Et c’est cela qu’on travaillait en Amérique, le comportement de l’individu par rapport à son environnement et particulièrement, tout le travail sur les media, la vidéo, la danse vue à travers des écrans, toutes ces connexions qu’il y avait dans l’art.
B.D.: Moi, ce qui me frappe c’est que si tant est que les arts aient été toujours nettement séparés (car au théâtre, par exemple, il y avait déjà lumière, mouvement, musique — même dans le théâtre traditionnel -), il y a souvent une idée dominante autour de laquelle les autres éléments doivent s’articuler. Au théâtre, c’est la dramaturgie, en général préétablie qui met à son service l’acteur, la lumière, l’espace etc…
Ce qui me frappe aujourd’hui, dans tout ce mouvement dont tu parles, c’est que les différentes expressions artistiques travaillent en liaison mais gardent une certaine autonomie.
En tout cas, si on parle de Hedges, je sens que le musicien et l’acteur sont totalement autonomes l’un par rapport à l’autre. Donc, quand tu parles de ces liaisons, il y a une reconnaissance de ne pas avoir, à l’intérieur d’expériences mêlées, liées, de dominante.
P.D.: Oui. Je crois qu’avant, à l’ère d’une culture qui était machinique et typographique, il y avait un livret, il y avait une idée dominante et on rassemblait les éléments autour de cette idée, mais au service de cette idée. Et aujourd’hui, je crois qu’avec l’ère électronique, entre autres, où les media sont des circuits qu’on branche, où il n’y a plus une machine qui se met en branle petit à petit et qui va, dans une espèce de logique, vers un déroulement, Il y a des choses qui sont par elles-mêmes, qui existent par elles-mêmes et qu’on peut mettre ênsemble, mais qu’on ne doit pas mettre ensemble. Je crois que pour Hedges ce qui est important, c’est que Steve Lacy est un musicien, il joue sa musique — sa musique existe par elle-même -. Hubert est quelqu’un d’extrêmement sensibilisé par le phénomène de la lumière, qui est aussi énergie pure. Moi, je travaille sur le geste, le mouvement. On a voulu se retrouver, trois personnes, à la fois entièrement libres et à la fois avec le désir de cheminer ensemble et de découvrir tout ce qu’il y avait d’inter-relation entre nous. Ce qui est important, c’est que chacun ait sa propre évolution mais qu’on laisse ouvertes toutes les possibilités de rencontre et ou de non-rencontre qui peuvent se produire.

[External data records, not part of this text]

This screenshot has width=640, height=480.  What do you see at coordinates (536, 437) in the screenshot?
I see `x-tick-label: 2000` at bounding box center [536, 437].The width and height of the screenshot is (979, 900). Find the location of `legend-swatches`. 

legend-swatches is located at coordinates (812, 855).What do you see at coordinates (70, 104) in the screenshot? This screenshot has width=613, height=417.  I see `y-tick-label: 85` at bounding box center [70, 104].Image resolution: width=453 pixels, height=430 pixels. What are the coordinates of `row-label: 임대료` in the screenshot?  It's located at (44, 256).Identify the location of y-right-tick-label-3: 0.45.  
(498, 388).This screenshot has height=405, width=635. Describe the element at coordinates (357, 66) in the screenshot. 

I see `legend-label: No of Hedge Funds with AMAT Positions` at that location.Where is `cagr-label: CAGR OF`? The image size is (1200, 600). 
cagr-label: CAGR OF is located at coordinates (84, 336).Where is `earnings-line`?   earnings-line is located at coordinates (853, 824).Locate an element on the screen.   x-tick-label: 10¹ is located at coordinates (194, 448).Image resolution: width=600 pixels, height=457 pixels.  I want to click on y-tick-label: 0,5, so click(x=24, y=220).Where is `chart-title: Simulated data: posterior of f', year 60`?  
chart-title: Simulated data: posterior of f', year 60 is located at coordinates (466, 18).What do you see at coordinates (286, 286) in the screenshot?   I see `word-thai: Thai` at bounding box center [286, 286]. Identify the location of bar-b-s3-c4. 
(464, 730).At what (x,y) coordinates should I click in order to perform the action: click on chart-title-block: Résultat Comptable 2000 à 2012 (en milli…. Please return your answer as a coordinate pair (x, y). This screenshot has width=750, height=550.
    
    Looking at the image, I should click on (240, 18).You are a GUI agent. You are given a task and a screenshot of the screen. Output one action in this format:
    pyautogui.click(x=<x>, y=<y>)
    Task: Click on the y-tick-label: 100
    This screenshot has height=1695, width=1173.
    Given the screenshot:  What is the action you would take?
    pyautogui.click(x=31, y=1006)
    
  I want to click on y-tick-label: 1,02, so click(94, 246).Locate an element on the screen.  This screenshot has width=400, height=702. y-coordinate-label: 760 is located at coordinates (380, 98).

B.D.: Chaque fois que le spectacle a lieu, y‑a-t-il des moments inscrits et des moments libres ? Le travail me semble extrêmement structuré…
P.D.: Mais une structure vivante n’est pas une chose pré-établie, toute réglée. Si chaque personne qui est autonome et libre est assez maître d’elle-même, la chose peut paraître structurée, même si elle est tout à fait improvisée C’est important, on croit en général que les structures, c’est quelque chose qu’on pré-établit : tu te places là, à tel endroit, etc. Je crois en fait que la vraie structure, … j’hésite …, c’est ce qui se passe tout de suite maintenant. Il y a des gens qui sont là. Tu vas danser, il y a un type qui va jouer de la musique : ça, c’est la vraie structure. Ce que je dis là, c’est très influencé par Steve Lacy parce que j’ai beaucoup parlé de cela avec lui.